SS第5話 デモン

第5-1話 始まり

 惑星サダールはここ十年で最も有名になった惑星の一つだろう。

 そして私の名前もまた、その惑星の名とともに、人々の間に刻まれている。

 非難の視線を受け、私には爆発物や毒薬が送りつけられてくる。

 銀河帝国国民は、私を憎んでいるのだ。

 しかし私にはそんなことはどうでも良いことだ。

 私は私の仕事をしたまでだ。

 少しも恥じるところはない。


 惑星サダールは銀河帝国の辺境地帯にある、緑豊かな惑星である。

 百年前に地球化され、遺伝子改良された植物は、促成薬物の影響も受けて、あっという間に惑星を覆い尽くした。
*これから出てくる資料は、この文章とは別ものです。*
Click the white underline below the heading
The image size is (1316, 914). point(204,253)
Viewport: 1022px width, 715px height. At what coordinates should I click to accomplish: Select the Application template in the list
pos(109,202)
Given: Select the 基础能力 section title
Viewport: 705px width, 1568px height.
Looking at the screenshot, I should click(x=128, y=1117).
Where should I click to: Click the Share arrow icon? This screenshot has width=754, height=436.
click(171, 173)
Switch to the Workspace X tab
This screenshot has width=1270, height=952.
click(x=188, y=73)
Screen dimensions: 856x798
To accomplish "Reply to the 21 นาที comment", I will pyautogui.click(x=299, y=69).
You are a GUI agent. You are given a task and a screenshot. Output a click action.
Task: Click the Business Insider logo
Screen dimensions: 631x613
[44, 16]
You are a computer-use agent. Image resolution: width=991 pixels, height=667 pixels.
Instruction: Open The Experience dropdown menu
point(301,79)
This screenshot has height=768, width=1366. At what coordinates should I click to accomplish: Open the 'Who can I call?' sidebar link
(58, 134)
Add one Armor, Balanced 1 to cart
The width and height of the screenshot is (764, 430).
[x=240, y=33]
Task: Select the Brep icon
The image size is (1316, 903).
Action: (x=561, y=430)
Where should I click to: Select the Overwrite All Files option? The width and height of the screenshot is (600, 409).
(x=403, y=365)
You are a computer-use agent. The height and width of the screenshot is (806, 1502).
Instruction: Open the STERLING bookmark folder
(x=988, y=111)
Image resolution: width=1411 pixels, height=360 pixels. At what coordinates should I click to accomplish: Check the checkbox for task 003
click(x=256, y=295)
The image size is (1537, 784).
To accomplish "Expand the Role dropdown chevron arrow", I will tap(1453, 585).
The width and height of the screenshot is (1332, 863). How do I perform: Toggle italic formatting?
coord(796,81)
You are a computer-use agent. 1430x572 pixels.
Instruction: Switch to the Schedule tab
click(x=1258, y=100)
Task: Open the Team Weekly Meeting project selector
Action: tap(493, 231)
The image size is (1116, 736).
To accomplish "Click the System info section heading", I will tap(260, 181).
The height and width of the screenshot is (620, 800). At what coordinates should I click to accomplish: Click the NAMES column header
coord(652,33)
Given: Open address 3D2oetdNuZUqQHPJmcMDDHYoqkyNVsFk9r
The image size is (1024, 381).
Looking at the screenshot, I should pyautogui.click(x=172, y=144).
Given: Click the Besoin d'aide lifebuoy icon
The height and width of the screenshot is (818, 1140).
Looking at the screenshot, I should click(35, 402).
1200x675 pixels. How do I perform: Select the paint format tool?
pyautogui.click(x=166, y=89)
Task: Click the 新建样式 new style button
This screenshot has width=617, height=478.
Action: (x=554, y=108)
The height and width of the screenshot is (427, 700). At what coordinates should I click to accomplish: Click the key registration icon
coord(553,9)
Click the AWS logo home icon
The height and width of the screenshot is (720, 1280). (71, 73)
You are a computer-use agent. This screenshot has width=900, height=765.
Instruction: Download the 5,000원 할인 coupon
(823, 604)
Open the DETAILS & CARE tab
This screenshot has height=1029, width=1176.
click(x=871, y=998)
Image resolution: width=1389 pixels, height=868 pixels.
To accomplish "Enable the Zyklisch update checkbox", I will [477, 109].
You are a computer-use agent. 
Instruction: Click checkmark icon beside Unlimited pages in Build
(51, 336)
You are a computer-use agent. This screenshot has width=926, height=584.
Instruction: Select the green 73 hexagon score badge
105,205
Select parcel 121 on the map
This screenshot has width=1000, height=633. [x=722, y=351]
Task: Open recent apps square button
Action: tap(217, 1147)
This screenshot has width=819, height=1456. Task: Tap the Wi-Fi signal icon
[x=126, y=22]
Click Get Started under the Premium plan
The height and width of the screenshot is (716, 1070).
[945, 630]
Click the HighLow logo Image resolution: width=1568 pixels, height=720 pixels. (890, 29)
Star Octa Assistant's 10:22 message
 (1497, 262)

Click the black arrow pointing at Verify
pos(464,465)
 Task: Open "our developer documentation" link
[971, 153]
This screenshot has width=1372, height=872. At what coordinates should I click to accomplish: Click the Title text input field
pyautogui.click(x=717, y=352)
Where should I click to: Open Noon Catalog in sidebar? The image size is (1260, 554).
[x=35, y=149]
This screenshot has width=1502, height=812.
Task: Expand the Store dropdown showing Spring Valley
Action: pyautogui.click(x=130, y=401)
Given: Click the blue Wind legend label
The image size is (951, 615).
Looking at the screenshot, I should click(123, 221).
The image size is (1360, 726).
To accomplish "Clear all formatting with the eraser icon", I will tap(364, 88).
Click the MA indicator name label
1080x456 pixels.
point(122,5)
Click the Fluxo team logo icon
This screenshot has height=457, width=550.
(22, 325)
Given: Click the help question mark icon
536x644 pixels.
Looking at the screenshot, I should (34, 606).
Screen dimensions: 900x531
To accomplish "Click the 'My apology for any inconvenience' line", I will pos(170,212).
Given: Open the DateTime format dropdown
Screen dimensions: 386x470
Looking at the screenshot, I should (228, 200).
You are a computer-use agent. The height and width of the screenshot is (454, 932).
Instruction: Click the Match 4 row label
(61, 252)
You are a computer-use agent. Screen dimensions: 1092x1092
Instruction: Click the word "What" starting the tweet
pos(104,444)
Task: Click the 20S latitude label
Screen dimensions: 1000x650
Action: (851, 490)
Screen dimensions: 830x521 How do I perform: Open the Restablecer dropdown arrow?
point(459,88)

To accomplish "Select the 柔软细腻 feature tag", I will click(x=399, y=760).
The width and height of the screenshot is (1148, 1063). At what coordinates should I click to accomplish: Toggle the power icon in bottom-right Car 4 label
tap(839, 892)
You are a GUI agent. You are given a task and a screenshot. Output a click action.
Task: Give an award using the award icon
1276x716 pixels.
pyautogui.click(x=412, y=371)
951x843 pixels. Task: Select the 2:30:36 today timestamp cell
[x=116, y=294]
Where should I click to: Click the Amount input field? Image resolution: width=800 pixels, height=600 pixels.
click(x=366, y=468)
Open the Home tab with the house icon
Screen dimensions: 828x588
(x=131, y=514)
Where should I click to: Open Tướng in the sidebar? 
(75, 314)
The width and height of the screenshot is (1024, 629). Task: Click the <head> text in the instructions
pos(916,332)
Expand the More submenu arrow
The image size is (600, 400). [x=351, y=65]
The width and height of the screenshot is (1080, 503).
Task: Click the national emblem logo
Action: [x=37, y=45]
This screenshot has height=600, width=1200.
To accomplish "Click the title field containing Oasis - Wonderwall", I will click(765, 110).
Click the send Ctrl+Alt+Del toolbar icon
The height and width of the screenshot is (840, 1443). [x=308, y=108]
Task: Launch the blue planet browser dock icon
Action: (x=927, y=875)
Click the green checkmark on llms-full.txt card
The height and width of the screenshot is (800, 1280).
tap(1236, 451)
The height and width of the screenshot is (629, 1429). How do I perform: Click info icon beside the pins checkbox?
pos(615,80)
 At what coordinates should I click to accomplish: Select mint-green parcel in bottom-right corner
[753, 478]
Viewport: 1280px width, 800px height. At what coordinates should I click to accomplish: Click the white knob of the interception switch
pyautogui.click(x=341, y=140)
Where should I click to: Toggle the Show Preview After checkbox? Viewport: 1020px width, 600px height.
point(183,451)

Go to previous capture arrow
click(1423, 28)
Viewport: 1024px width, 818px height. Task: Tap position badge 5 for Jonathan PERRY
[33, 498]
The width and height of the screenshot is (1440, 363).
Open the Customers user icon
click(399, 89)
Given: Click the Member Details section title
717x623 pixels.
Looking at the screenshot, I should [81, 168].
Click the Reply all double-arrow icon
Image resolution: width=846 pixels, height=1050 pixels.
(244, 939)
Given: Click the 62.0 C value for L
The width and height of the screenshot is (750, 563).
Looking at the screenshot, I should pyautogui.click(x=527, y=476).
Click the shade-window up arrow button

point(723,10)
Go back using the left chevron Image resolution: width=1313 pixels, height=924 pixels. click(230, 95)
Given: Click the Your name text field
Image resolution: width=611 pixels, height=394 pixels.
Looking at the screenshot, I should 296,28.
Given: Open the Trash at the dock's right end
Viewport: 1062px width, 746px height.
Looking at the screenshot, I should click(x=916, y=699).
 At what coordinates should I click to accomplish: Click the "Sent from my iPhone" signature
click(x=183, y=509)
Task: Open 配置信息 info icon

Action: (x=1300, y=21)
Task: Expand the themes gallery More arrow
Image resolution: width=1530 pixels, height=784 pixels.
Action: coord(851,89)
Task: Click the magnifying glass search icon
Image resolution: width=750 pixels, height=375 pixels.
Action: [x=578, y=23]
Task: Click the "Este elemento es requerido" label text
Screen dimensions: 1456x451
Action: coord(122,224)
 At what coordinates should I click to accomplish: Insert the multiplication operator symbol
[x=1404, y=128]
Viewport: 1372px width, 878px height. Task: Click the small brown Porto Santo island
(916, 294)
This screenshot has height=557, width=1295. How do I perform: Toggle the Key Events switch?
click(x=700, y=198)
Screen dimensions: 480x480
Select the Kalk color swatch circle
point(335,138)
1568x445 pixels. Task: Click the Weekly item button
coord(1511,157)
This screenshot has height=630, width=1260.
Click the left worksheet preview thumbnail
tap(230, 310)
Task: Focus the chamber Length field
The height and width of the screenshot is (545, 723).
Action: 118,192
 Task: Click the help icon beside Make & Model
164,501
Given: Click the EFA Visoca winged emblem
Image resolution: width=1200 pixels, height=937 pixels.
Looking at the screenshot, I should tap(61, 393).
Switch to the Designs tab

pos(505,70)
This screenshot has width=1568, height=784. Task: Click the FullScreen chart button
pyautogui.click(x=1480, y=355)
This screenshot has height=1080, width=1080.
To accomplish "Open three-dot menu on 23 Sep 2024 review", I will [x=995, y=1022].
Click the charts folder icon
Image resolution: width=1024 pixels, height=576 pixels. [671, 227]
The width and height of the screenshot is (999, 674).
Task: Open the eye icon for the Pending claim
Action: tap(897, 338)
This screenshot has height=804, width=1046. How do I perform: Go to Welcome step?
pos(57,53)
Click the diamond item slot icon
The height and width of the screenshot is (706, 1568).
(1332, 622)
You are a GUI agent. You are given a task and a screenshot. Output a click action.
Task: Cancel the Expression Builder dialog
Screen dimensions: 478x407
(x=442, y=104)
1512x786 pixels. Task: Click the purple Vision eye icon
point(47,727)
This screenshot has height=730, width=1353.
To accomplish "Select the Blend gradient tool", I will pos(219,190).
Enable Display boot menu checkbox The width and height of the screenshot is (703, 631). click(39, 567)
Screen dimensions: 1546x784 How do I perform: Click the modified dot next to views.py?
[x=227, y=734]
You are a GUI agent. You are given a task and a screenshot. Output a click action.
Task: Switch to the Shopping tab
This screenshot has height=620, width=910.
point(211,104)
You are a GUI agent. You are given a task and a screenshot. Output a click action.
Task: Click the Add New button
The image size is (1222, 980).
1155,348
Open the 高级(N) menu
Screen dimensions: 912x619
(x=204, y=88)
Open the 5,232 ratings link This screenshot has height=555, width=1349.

 その植物たちは遺伝子改良の一環で、特定の処置をすると枯れる仕組みが組み込まれているので、サダールの森林地帯は、密林と呼べるほどの濃密さではなく、制御された場所になる。

 首都であるサダールシティは建設から八十年で、そこそこに発展していた。この惑星の産業は、材木、青果、そして鉱物の輸出である。

 それらは決して儲けが大きい産業ではない。

 だから、サダールの住民はどこか慎ましく、質素倹約がモットーのようなところがある。

 今もまだ調査中だが、どうしてそのサダールに反乱軍の小規模な拠点が設けられたのか、それは謎のままになりそうだった。

 帝国軍は陸軍が常駐していて、衛星軌道上には監視衛星が六機、運用されている。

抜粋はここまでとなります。